Simon Lewis, Associate Professor of Forensic Chemistry, said the new methods being tested had the potential to be an important complementary method to those currently used in fingerprint detection.
According to Curtin PhD student Renee Jelly, lawsone’s properties made it a very useful tool for law enforcement.
“Lawsone is the compound that gives henna its characteristic property for dying hair and skin a reddish brown colour,” she said.
“We have discovered that it reacts with the amino acids in invisible fingerprints on paper, which turn a purple-brown colour when treated with lawsone.
“These coloured fingerprints are also luminescent under a forensic light source.”
Miss Jelly’s thesis, Natural Products as Novel Reagents for the Development of Latent Fingermarks on Porous Surfaces, involves investigating a number of alternative materials to use in hunting for fingerprints on paper.
“Paper-based evidence, such as documents, wrapping material and containers, are frequently encountered in criminal investigations,” she said.
“The most widely used methods for detecting invisible fingerprints on these surfaces rely upon the detection of the amino acids present in natural skin secretions.
“Fingerprints formed in this way can be extremely long lived, with impressions in excess of 20 years of age being developed with amino acid sensitive treatments.
“Lawsone is not the only alternative substance that I have discovered to detect fingerprints on paper, but it is one of the most promising that I am investigating.
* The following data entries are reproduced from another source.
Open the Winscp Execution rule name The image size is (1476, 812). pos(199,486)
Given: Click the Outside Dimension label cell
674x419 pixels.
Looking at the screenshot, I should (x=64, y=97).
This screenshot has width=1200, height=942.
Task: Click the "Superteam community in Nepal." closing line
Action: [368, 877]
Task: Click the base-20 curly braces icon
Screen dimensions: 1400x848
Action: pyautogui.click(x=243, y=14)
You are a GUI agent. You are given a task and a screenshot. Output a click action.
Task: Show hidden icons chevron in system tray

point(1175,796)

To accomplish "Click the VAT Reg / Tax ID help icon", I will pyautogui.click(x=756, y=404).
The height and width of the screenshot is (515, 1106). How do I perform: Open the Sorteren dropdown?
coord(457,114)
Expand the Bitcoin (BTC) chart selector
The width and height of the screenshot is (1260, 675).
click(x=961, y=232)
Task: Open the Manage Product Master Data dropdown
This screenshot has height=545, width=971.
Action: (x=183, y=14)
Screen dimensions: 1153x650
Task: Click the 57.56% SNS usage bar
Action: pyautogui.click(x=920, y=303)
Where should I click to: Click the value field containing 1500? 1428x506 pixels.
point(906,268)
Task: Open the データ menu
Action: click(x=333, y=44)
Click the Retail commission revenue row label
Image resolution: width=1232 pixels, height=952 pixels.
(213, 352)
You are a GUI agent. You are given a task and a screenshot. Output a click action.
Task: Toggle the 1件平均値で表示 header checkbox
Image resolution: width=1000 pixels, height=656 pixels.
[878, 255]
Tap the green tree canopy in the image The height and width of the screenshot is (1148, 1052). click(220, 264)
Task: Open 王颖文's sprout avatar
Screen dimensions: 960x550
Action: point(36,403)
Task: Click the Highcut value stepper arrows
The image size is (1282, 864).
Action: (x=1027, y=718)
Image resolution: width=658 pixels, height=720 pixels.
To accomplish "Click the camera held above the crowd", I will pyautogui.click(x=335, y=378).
“When lawsone reacts with amino acids in fingerprint residues on paper, it leaves coloured ridges that luminesce at longer wavelengths than the reagents currently used by law enforcement around the world, an advantage that may combat the problem of native background fluorescence.
“This research opens the possibility of a whole class of new treatments that may lead to further improvements in fingerprint detection.”
Miss Jelly, Associate Professor Lewis and their team are also currently testing other compounds.
This research was partly supported by a Curtin Linkage Grant in collaboration with the Australian Federal Police, Forensic Science South Australia, Western Australia Police, and researchers at University of Canberra, Deakin University and the Hebrew University of Jerusalem.
Curtin’s Department of Chemistry recently relocated to new facilities within the Resources and Chemistry Precinct, located on Curtin’s Bentley Campus. At the Precinct the chemistry researchers, including Associate Professor Lewis and his team, have access to some of the most advanced chemistry laboratories in the Southern Hemisphere.